Nothing but text lines should be duplicated: start with the first line of the listing below and stop after the line holding "Task: Select the Eraser tool", omitting pictures.

*** Opening Input data ***

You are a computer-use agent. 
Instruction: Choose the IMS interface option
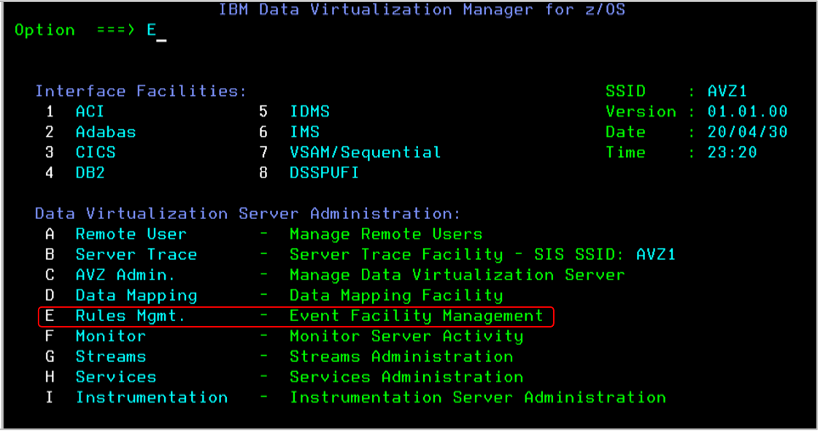304,132
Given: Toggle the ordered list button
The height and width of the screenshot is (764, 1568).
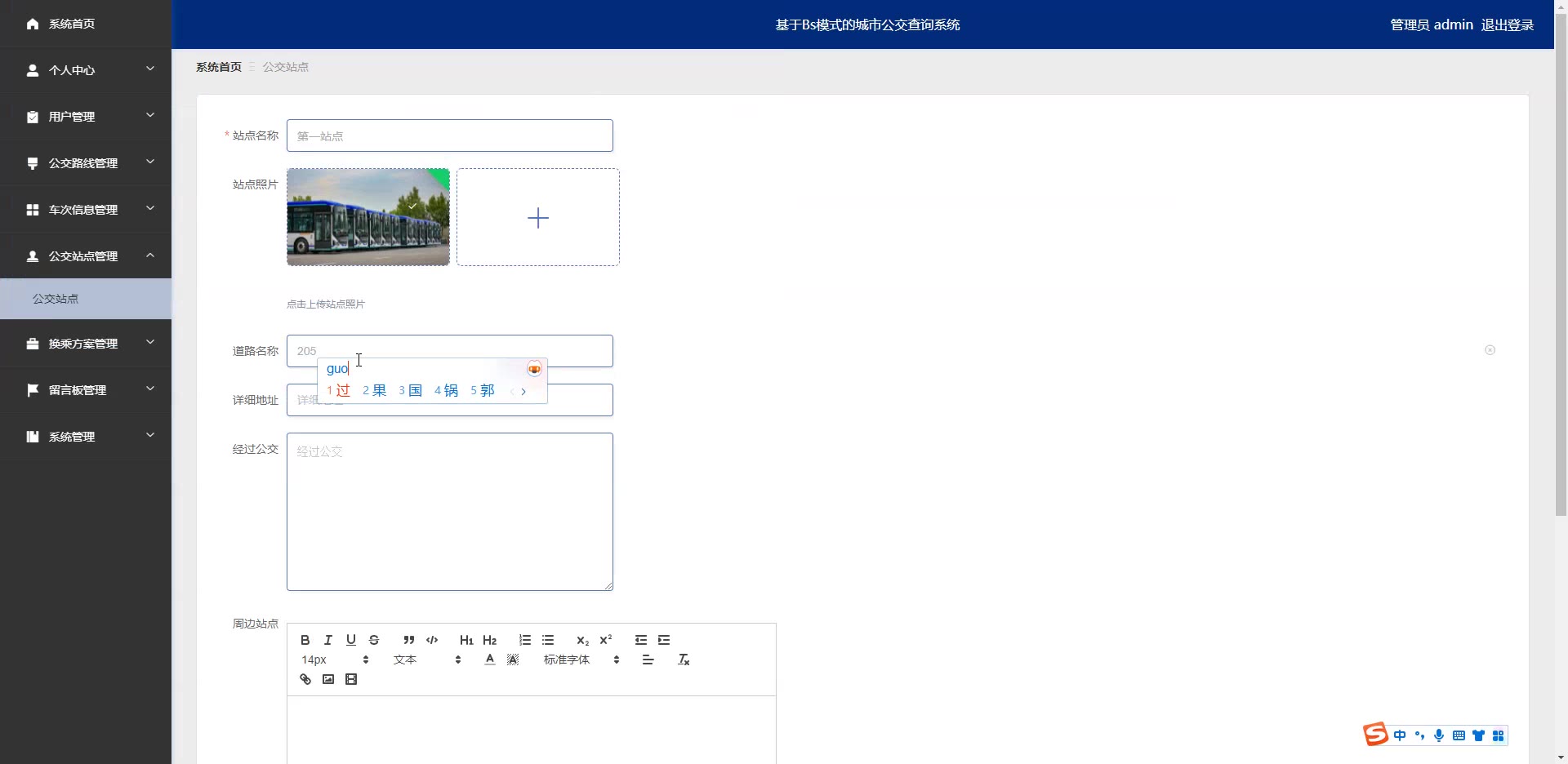Looking at the screenshot, I should (x=525, y=640).
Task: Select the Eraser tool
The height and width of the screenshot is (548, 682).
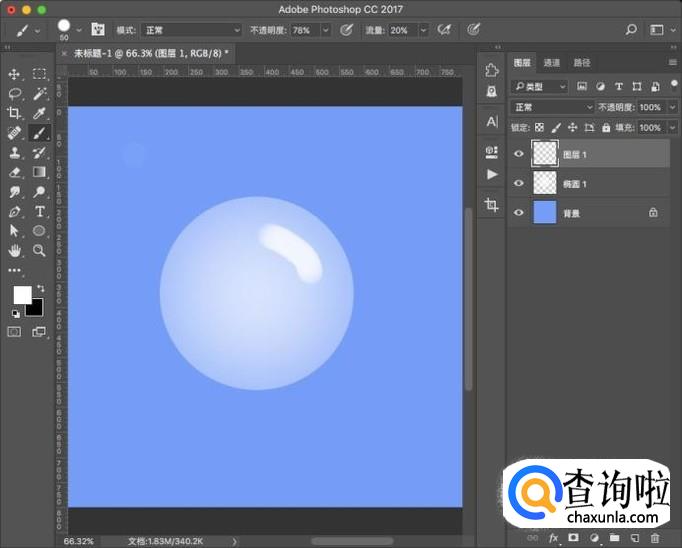Action: (15, 172)
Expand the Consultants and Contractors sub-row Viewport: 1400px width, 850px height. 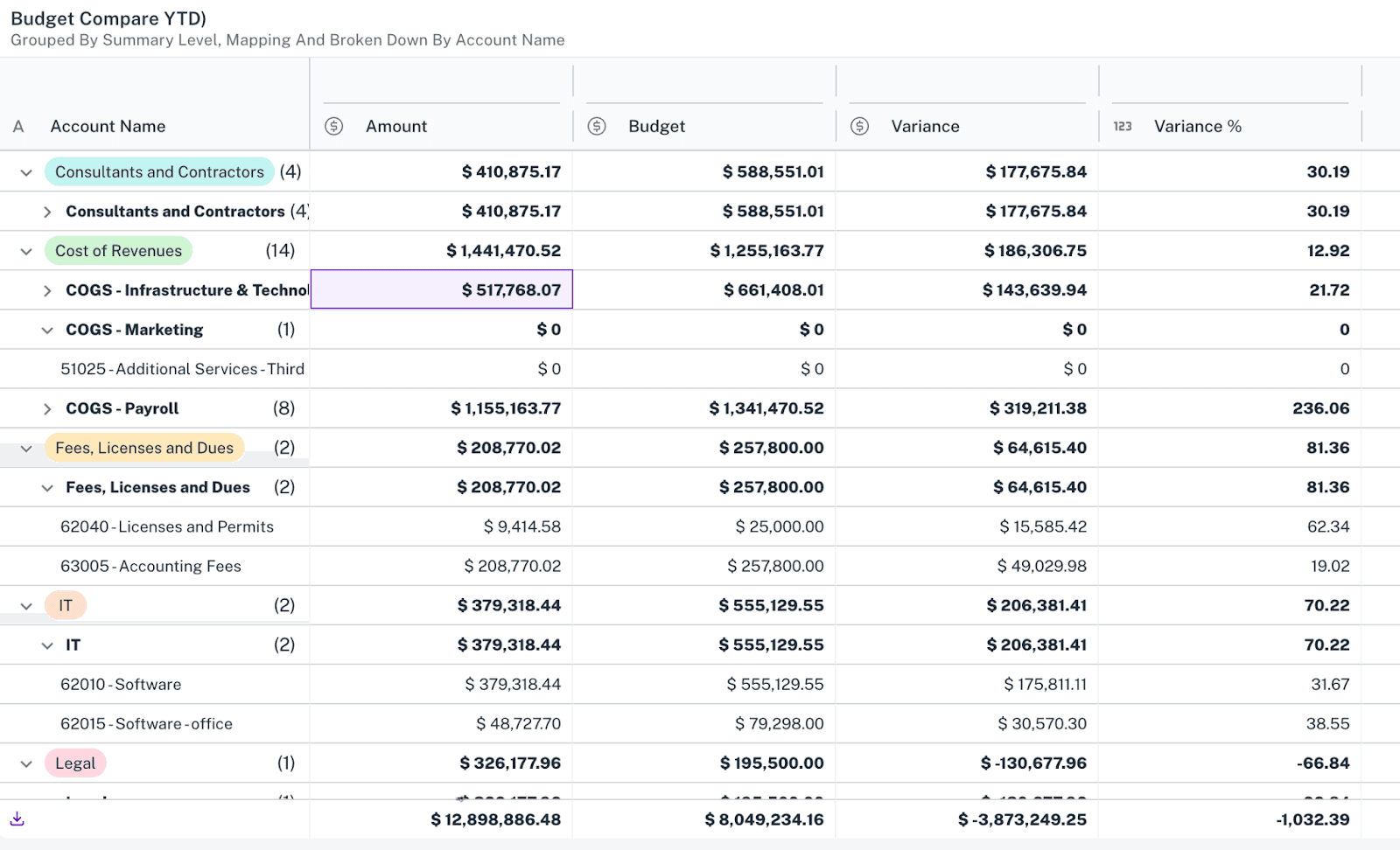pyautogui.click(x=47, y=212)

*** Closing Input data ***

Solution to the exercise.
You are a computer-use agent. 
Instruction: Choose the IMS interface option
304,132
Given: Toggle the ordered list button
The height and width of the screenshot is (764, 1568).
Looking at the screenshot, I should (x=525, y=640).
Task: Select the Eraser tool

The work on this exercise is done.